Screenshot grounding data
:::

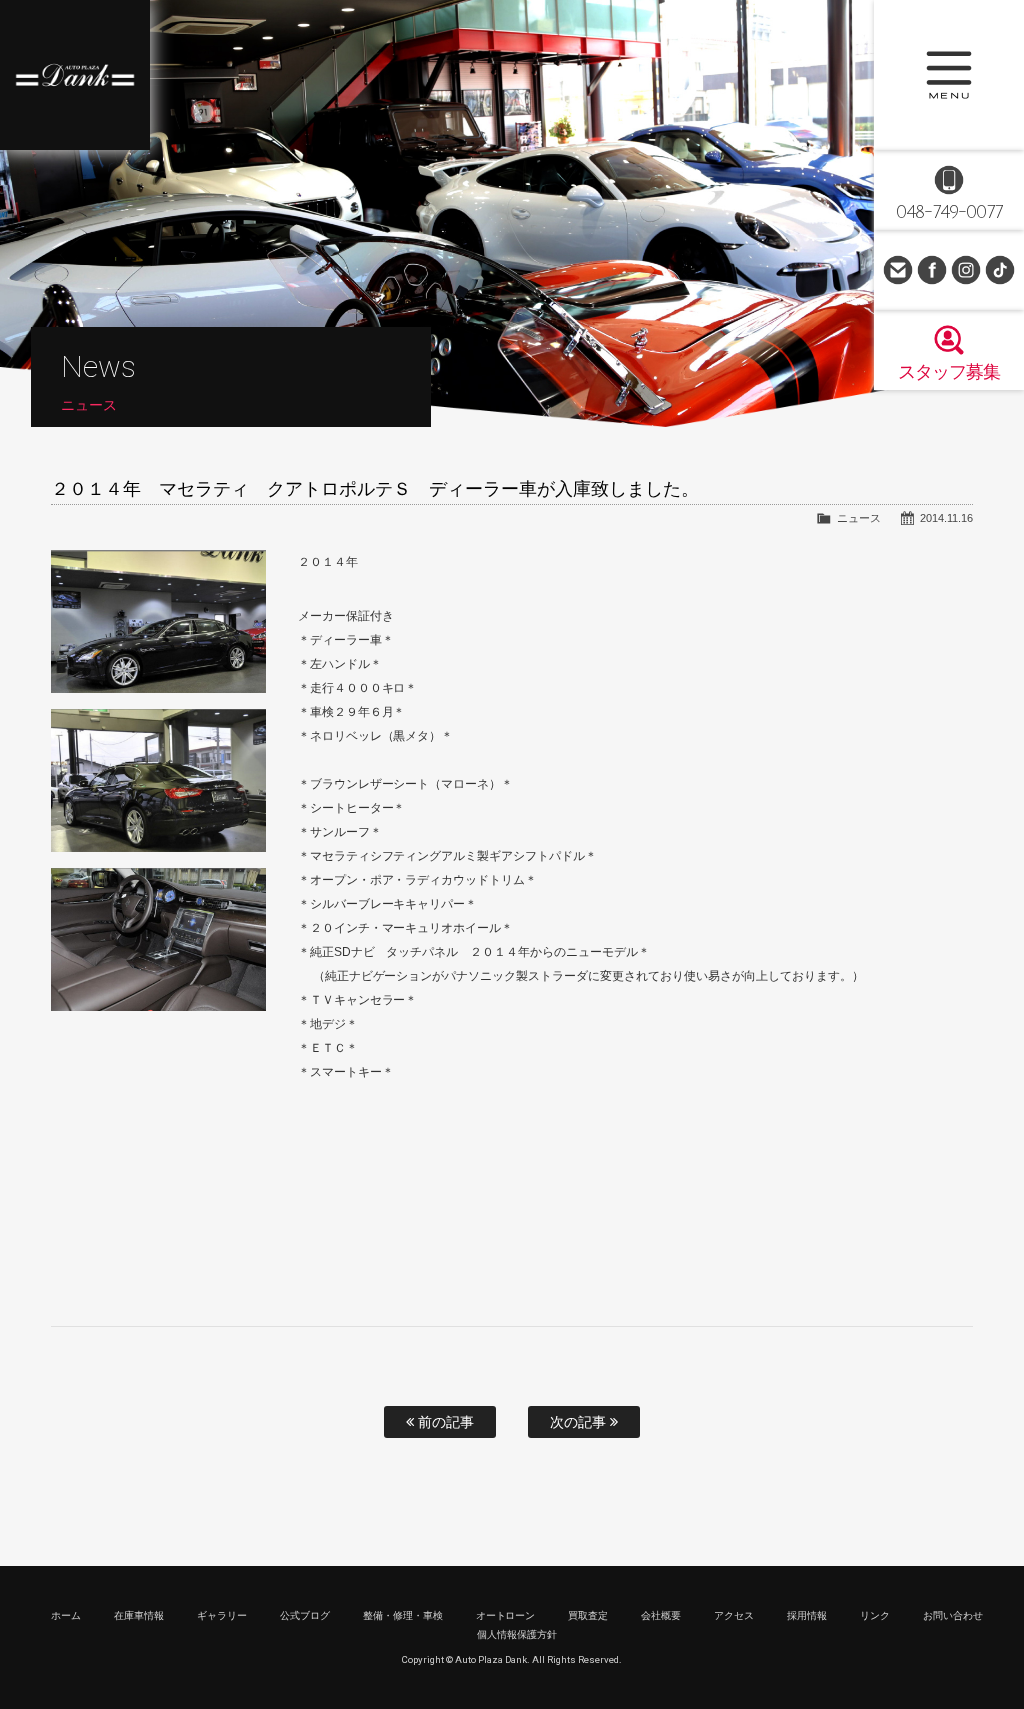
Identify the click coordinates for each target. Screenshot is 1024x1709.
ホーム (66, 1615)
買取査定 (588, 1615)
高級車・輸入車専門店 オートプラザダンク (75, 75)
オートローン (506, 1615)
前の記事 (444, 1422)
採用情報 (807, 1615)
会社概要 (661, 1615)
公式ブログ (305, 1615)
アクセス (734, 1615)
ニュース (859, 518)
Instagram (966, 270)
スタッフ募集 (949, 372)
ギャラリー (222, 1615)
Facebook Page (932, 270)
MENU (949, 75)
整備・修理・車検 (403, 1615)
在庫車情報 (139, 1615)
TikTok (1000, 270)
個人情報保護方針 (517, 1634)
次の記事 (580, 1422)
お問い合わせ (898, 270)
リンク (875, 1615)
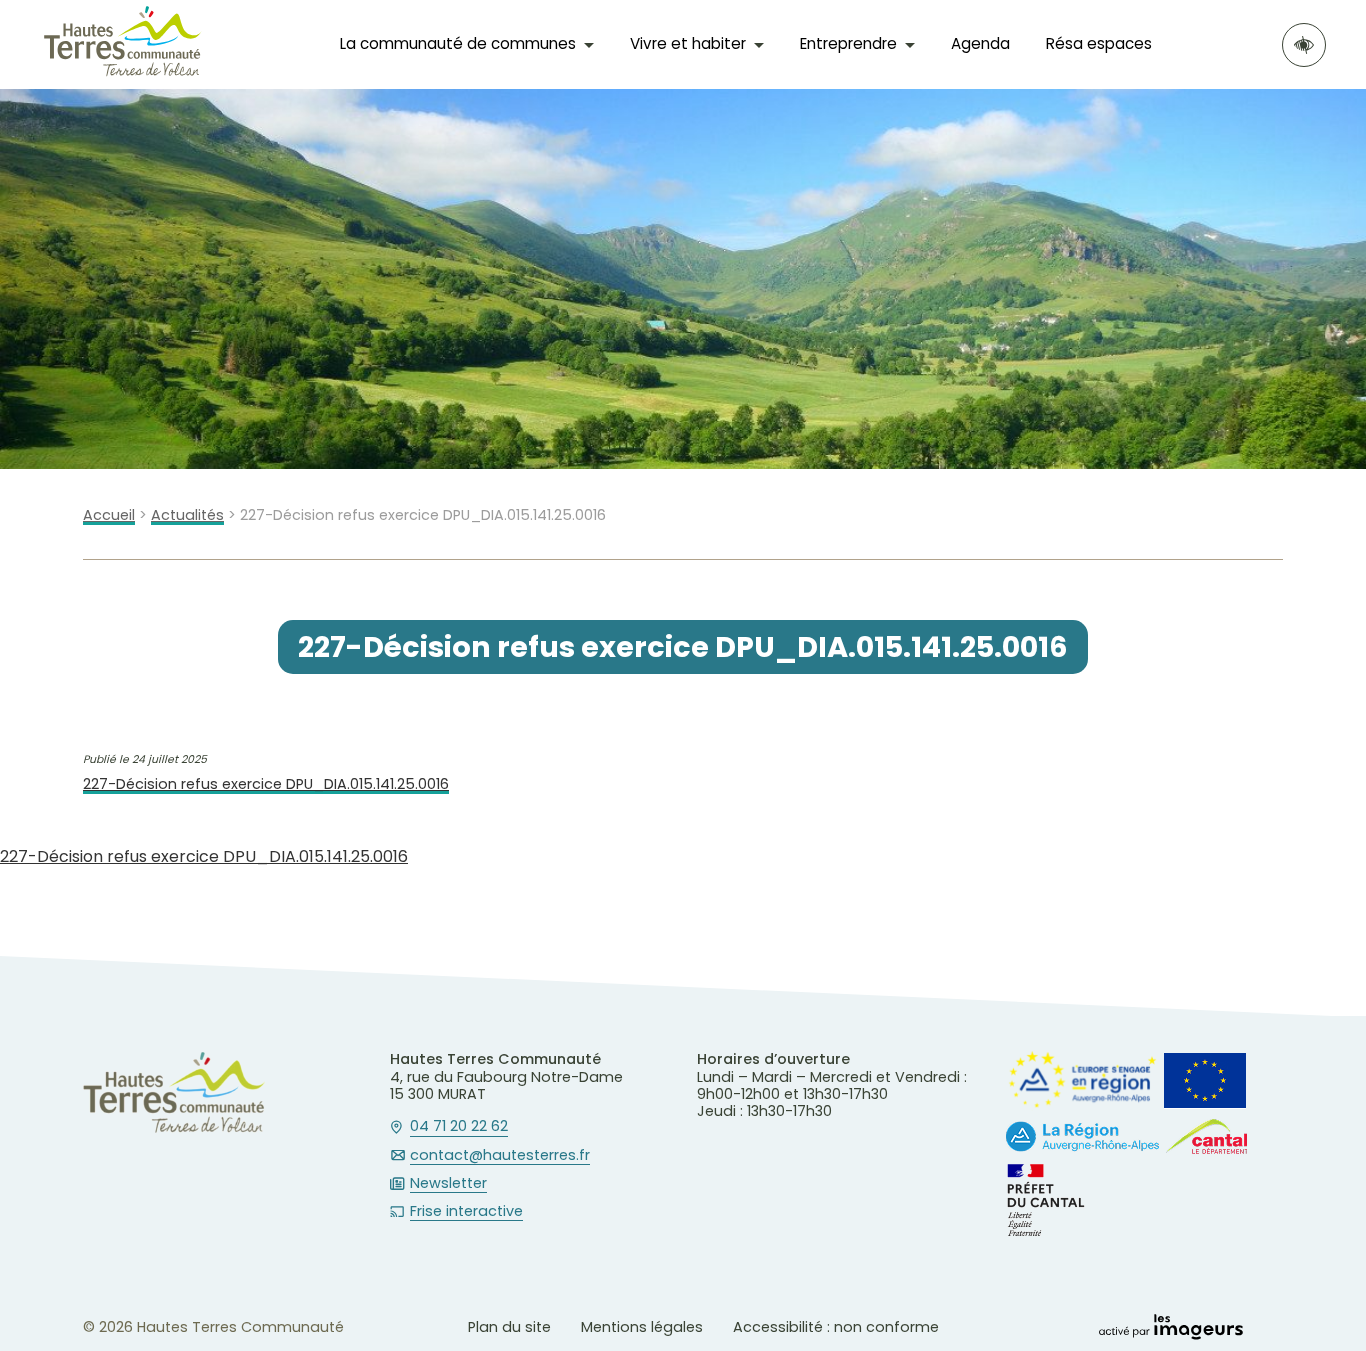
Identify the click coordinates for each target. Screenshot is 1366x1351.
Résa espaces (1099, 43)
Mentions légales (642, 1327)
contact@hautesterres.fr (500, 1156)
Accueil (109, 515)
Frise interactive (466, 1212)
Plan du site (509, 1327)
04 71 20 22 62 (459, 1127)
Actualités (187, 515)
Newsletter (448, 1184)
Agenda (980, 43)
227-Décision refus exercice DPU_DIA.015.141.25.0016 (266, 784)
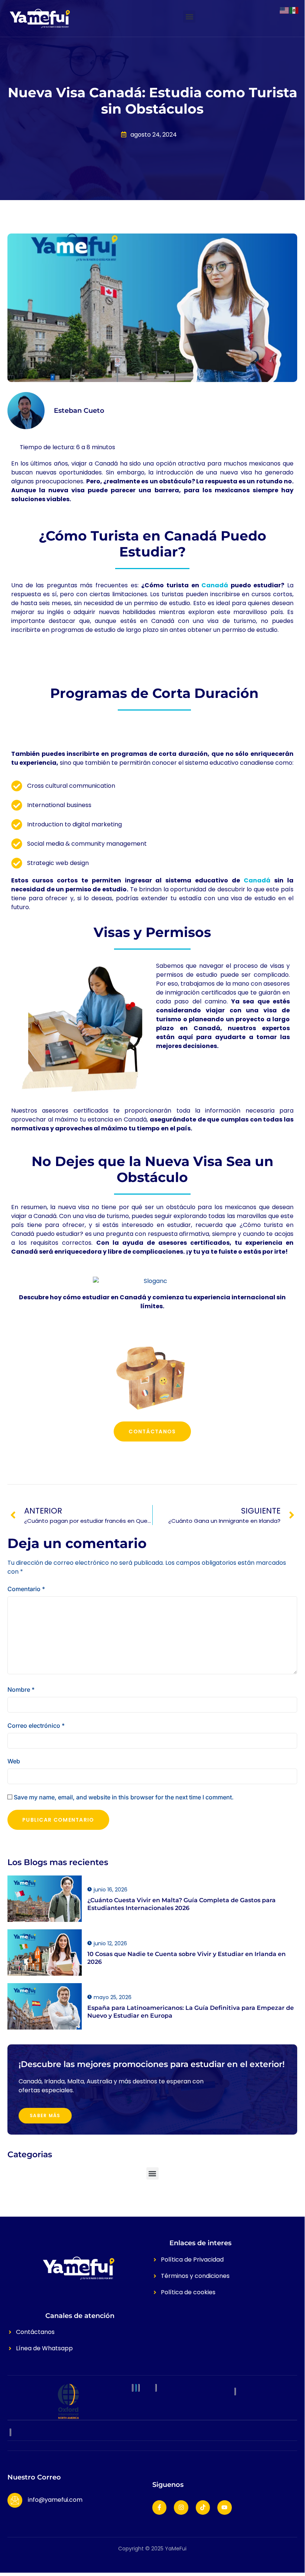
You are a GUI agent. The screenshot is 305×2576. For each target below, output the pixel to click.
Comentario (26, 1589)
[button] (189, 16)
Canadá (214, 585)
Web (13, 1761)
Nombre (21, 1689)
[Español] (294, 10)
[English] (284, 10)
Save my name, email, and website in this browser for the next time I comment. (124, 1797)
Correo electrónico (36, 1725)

:::

Aim of the exercise
Give back the records word for word, without their pictures.

Response to this task
Identify the click coordinates for each target. Screenshot is 1024x1709.
ホーム (66, 1615)
買取査定 (588, 1615)
高級車・輸入車専門店 オートプラザダンク (75, 75)
オートローン (506, 1615)
前の記事 (444, 1422)
採用情報 (807, 1615)
会社概要 (661, 1615)
公式ブログ (305, 1615)
アクセス (734, 1615)
ニュース (859, 518)
Instagram (966, 270)
スタッフ募集 (949, 372)
ギャラリー (222, 1615)
Facebook Page (932, 270)
MENU (949, 75)
整備・修理・車検 (403, 1615)
在庫車情報 (139, 1615)
TikTok (1000, 270)
個人情報保護方針 (517, 1634)
次の記事 (580, 1422)
お問い合わせ (898, 270)
リンク (875, 1615)
Identify the click coordinates for each target. Screenshot is 1366x1351.
Résa espaces (1099, 43)
Mentions légales (642, 1327)
contact@hautesterres.fr (500, 1156)
Accueil (109, 515)
Frise interactive (466, 1212)
Plan du site (509, 1327)
04 71 20 22 62 (459, 1127)
Actualités (187, 515)
Newsletter (448, 1184)
Agenda (980, 43)
227-Décision refus exercice DPU_DIA.015.141.25.0016 (266, 784)
You are a GUI agent. The screenshot is 305×2576. For each target below, output the pixel to click.
Comentario (26, 1589)
[button] (189, 16)
Canadá (214, 585)
Web (13, 1761)
Nombre (21, 1689)
[Español] (294, 10)
[English] (284, 10)
Save my name, email, and website in this browser for the next time I comment. (124, 1797)
Correo electrónico (36, 1725)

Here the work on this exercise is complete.